For the past few decades, some of Elizabeth Bishop’s work remained in several boxes at the special collections room at Vassar College. New Yorker poetry editor Alice Quinn has searched through 3500 pages of this material to create Edgar Allan Poe & the Juke Box: Uncollected Poems, Drafts and Fragments (FSG, March 7), which features poems from her youth so sparkling and lustrous, one feels the pang of her absence all over again.

Franz Wright publishes God’s Silence (Knopf, March 27), his first volume since winning the Pulitzer Prize several years ago. Major Jackson dribbles into the paint and scores with Hoops (Norton, March 3), the best verbal poetry on basketball (and other matters) since we heard Rabbit Angstrom bounce-bounce a ball on macadam in the opening of Rabbit, Run.

NON-FICTION

Just as Rabbit was beginning to covet his first extramarital affair, America was tipping in to the civil-rights movement. Taylor Branch has chronicled this period for more than two decades. At Canaan’s Edge (Simon & Schuster, February 1) concludes his mammoth, three-volume "America in the King Years" with a narrative drenched in hope but bookended by assassination.

Precursors to this period can be found in the story of The Devil’s Own Work (Walker, January 10), Barnet Schecter’s lucid history of the draft riots that erupted during the Civil War. Richard Carwardine tells us what the Great Emancipator would have been thinking around this time in Lincoln: A Life of Purpose and Power (Knopf, January 13).

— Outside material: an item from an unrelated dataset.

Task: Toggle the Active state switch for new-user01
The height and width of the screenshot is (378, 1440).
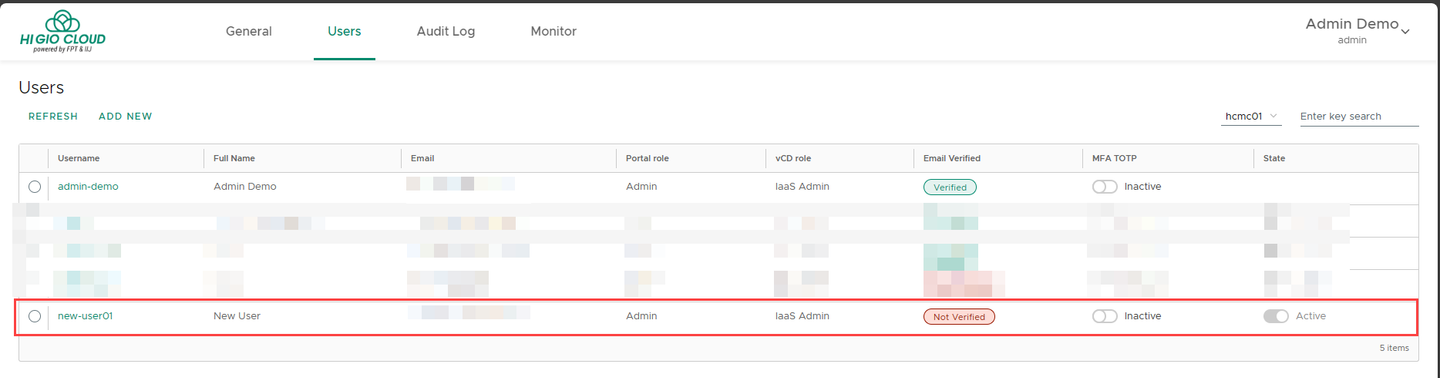Action: pos(1276,316)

If you think the Civil War was a hard time for Americans, check out Catherine Merridale’s Ivan’s War: Life and Death in the Red Army, 1939–1945 (Metropolitan, February 2), which reveals that Russians have top bragging rights when it comes to soldierly masochism. And life in Italy was no piece of cake either, as R.J.B. Bosworth shows in Mussolini’s Italy (Penguin Press, February 6), not to mention Kabul in the present day, which travel writer Ann Jones depicts in Kabul in Winter: Life without Peace in Afghanistan (Metropolitan, March 1)

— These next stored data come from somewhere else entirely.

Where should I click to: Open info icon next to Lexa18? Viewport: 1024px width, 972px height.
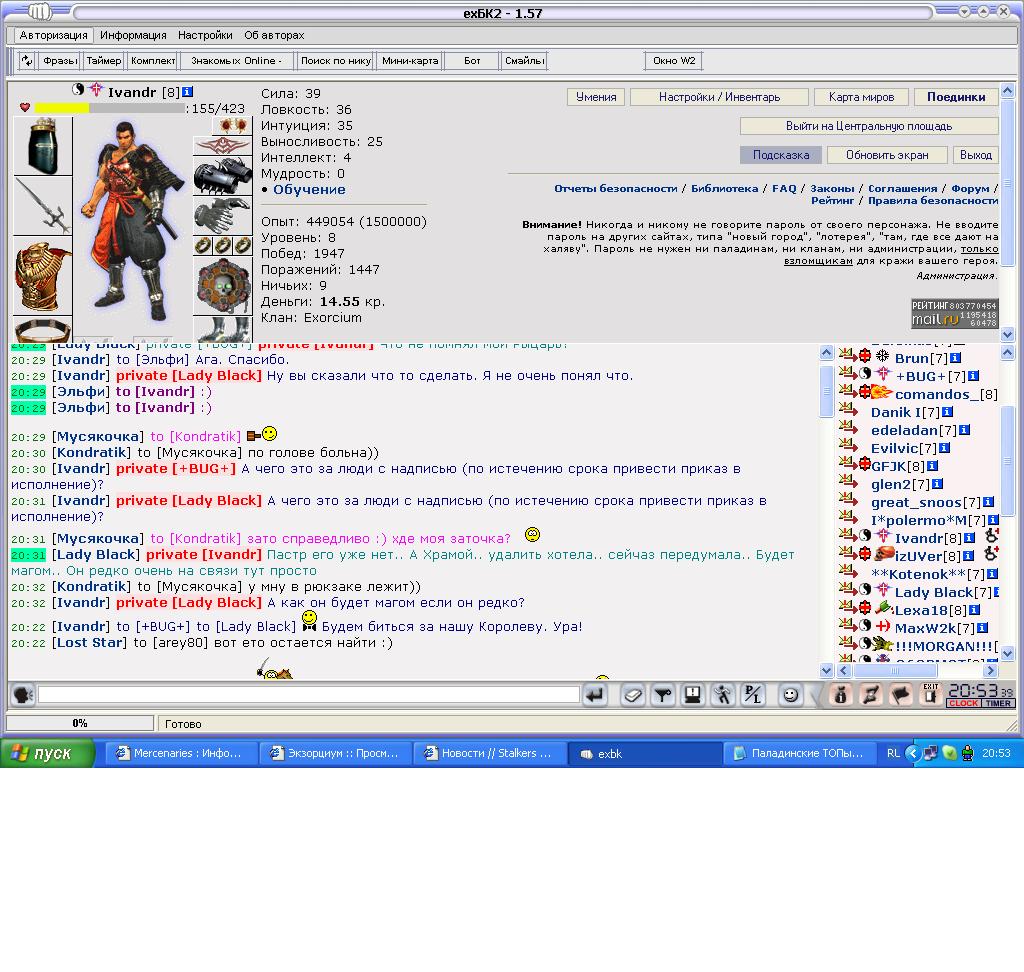(974, 610)
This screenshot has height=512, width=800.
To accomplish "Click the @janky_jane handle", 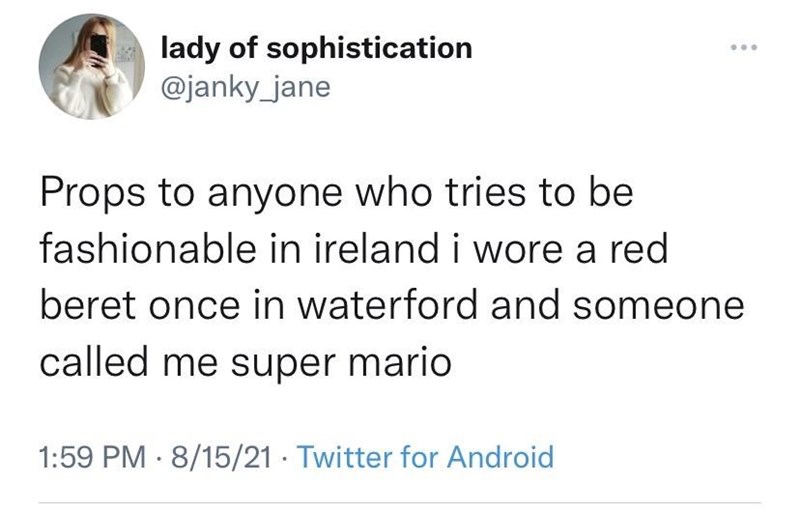I will coord(244,88).
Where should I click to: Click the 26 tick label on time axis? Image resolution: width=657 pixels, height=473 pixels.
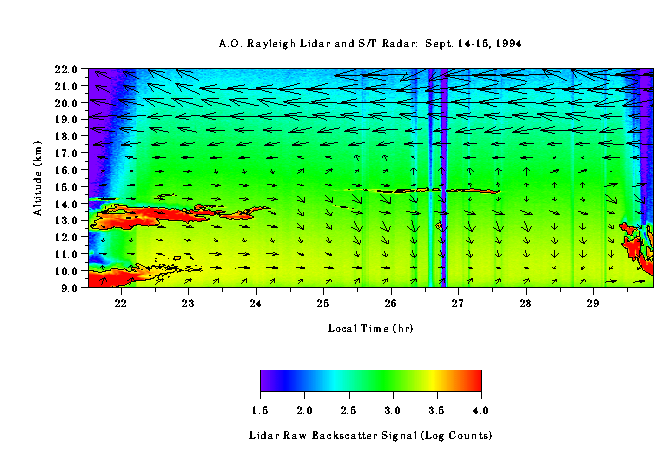coord(390,302)
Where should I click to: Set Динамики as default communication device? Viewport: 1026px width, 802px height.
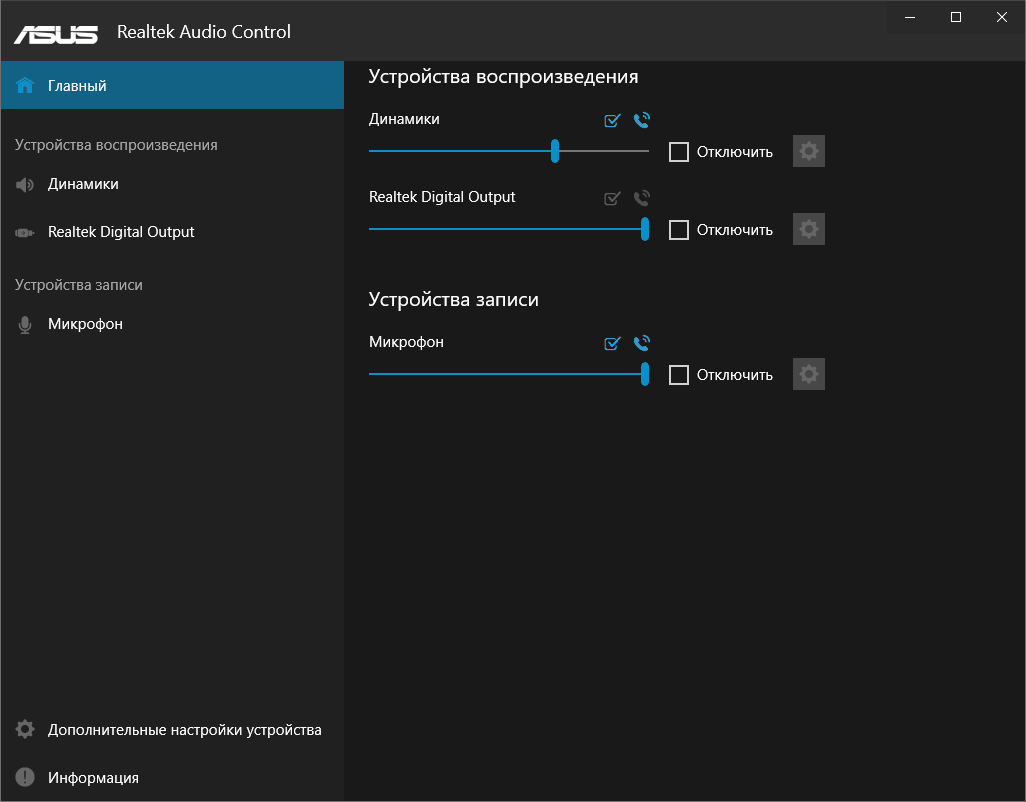[x=642, y=121]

January 27 marks the 250th year since Mozart’s birth, so Jane Glover’s Mozart’s Women (HarperCollins, January 3) is arriving just in time. And Tullio Kezich gives one of Italy’s great filmmakers a biography worthy of his genius, Federico Fellini: His Life and Work (Faber & Faber, March 14).

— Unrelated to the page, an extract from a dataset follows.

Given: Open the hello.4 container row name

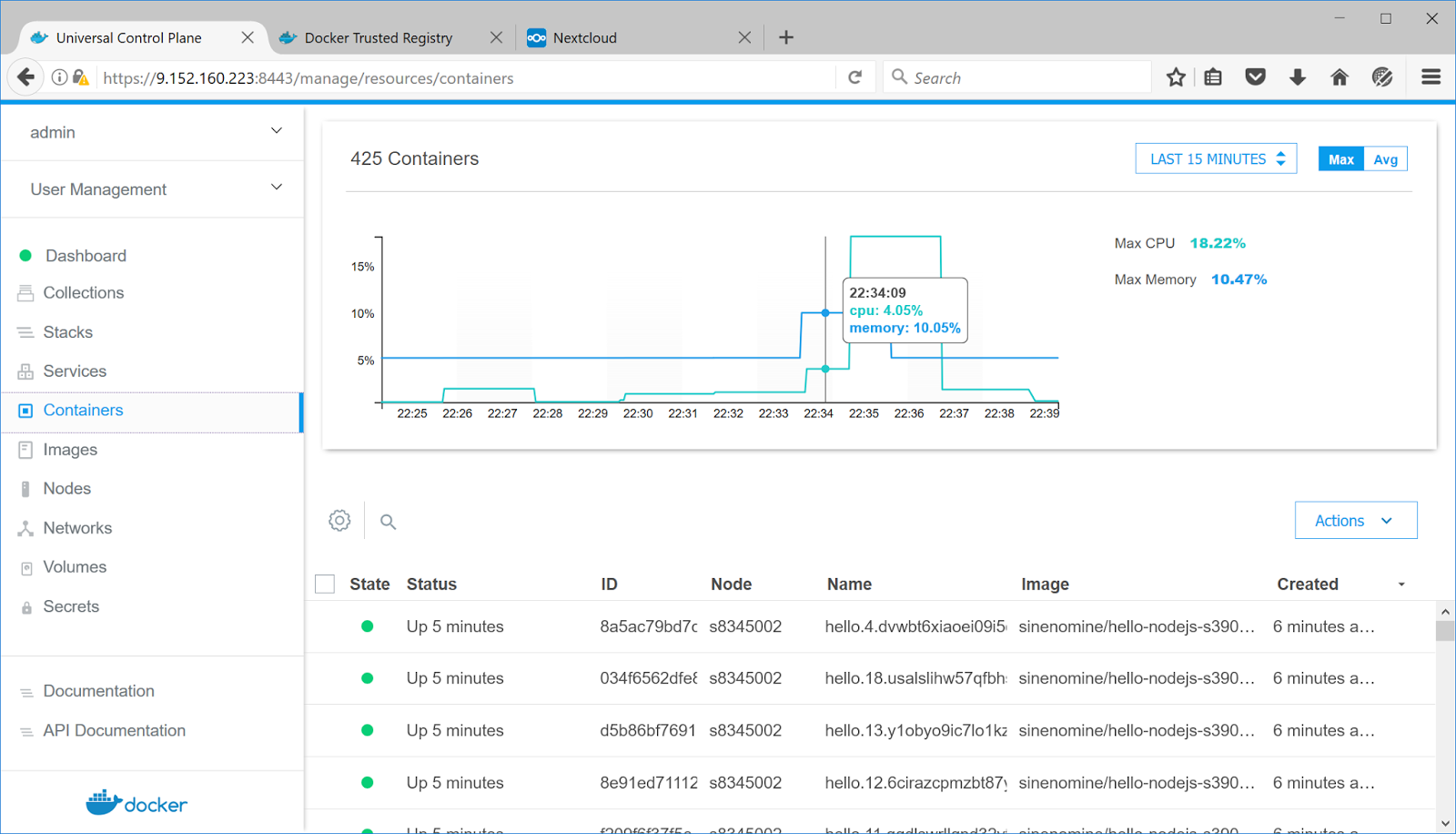Looking at the screenshot, I should point(915,626).
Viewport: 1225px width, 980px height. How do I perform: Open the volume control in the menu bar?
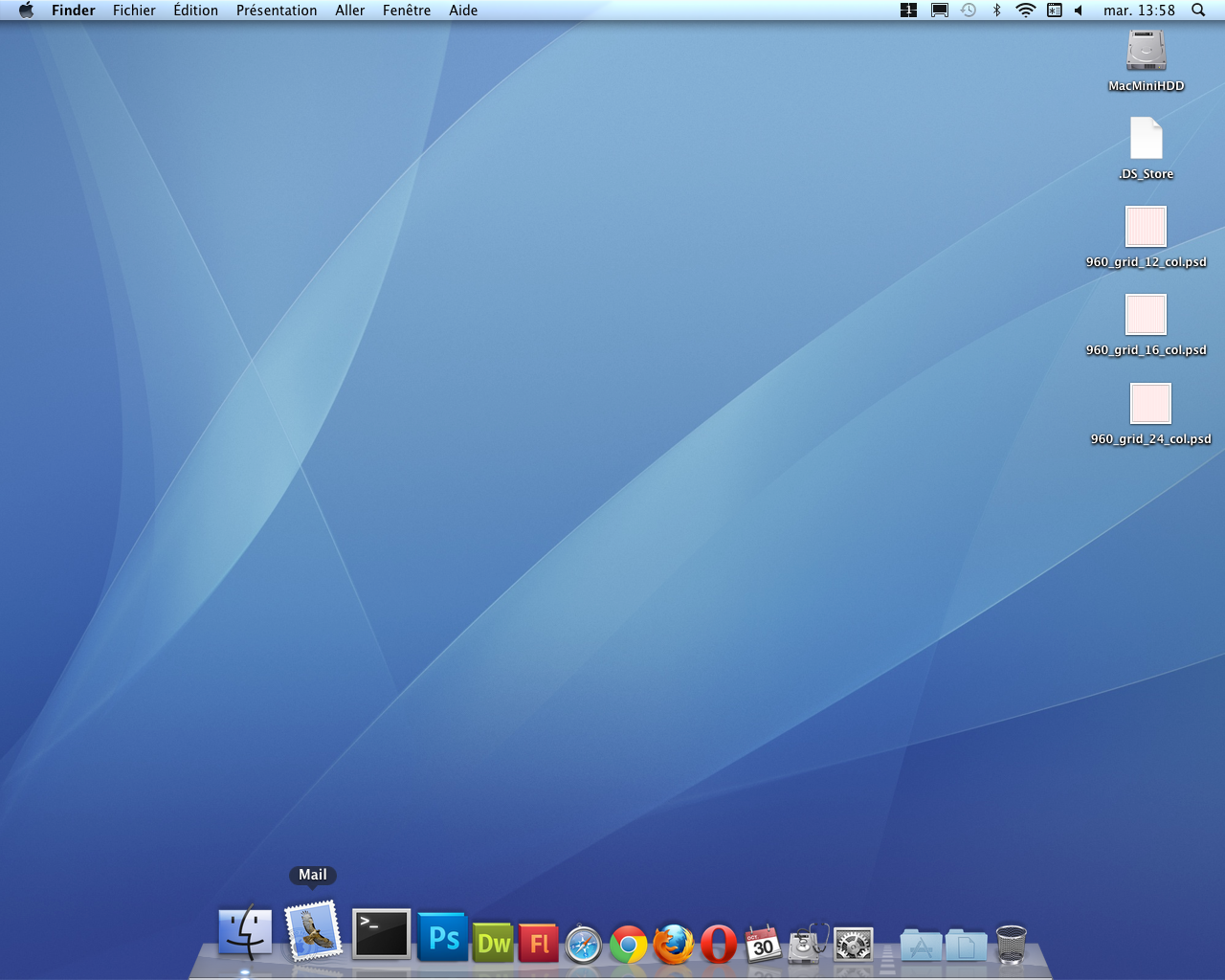(x=1080, y=11)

Italians worship filmmakers; we adore our hillbillies. It’s not such a bad thing, according to Jeff Biggers in The United States of Appalachia: How Southern Mountaineers Brought Independence, Culture and Enlightenment to America (Shoemaker & Hoard, January 1), but if Erik Reece’s Lost Mountain: A Year in the Vanishing Wilderness (Riverhead, February 2) is as true as it seems, strip mining will soon strip us of Appalachia.

And the hullabaloo over pilgrimages? It will make more sense after you read A Season in Mecca (Hill & Wang, January 10), Moroccan-American writer Abdellah Hammoudi’s chronicle of traveling to Islam’s holy sites as a "secular Muslim."

LETTERS

Readers tend to forget that Albert Camus was part Algerian, but they certainly won’t when they read his journalism and op-ed pieces for a resistance newspaper, which are now available in Camus at Combat: Writing 1944–1947 (Princeton, February 1). A similarly outraged warble can be heard in the plays of Arthur Miller, which are being issued by the Library of America in a handsome omnibus edition, Collected Plays: 1944–1961 (Library of America, February 11).

Finally, Don DeLillo has an all-new play of his own, Love-Lies — Bleeding (Scribner, January 1). Boasting laconic yet liquid dialogue, it presents a family who’re circling the wagons around paterfamilias Alex, who’s suffered a stroke. Here are all the dark desert flowers of death — the feeding tubes and the bathing needs, the Nembutal and the applesauce — and also the silence of the hospital. "What good is a life that doesn’t experience some trace of all possible lives?" asks a character toward the play’s conclusion. "What’s the point of being only who we are?" Indeed, and this is why we read.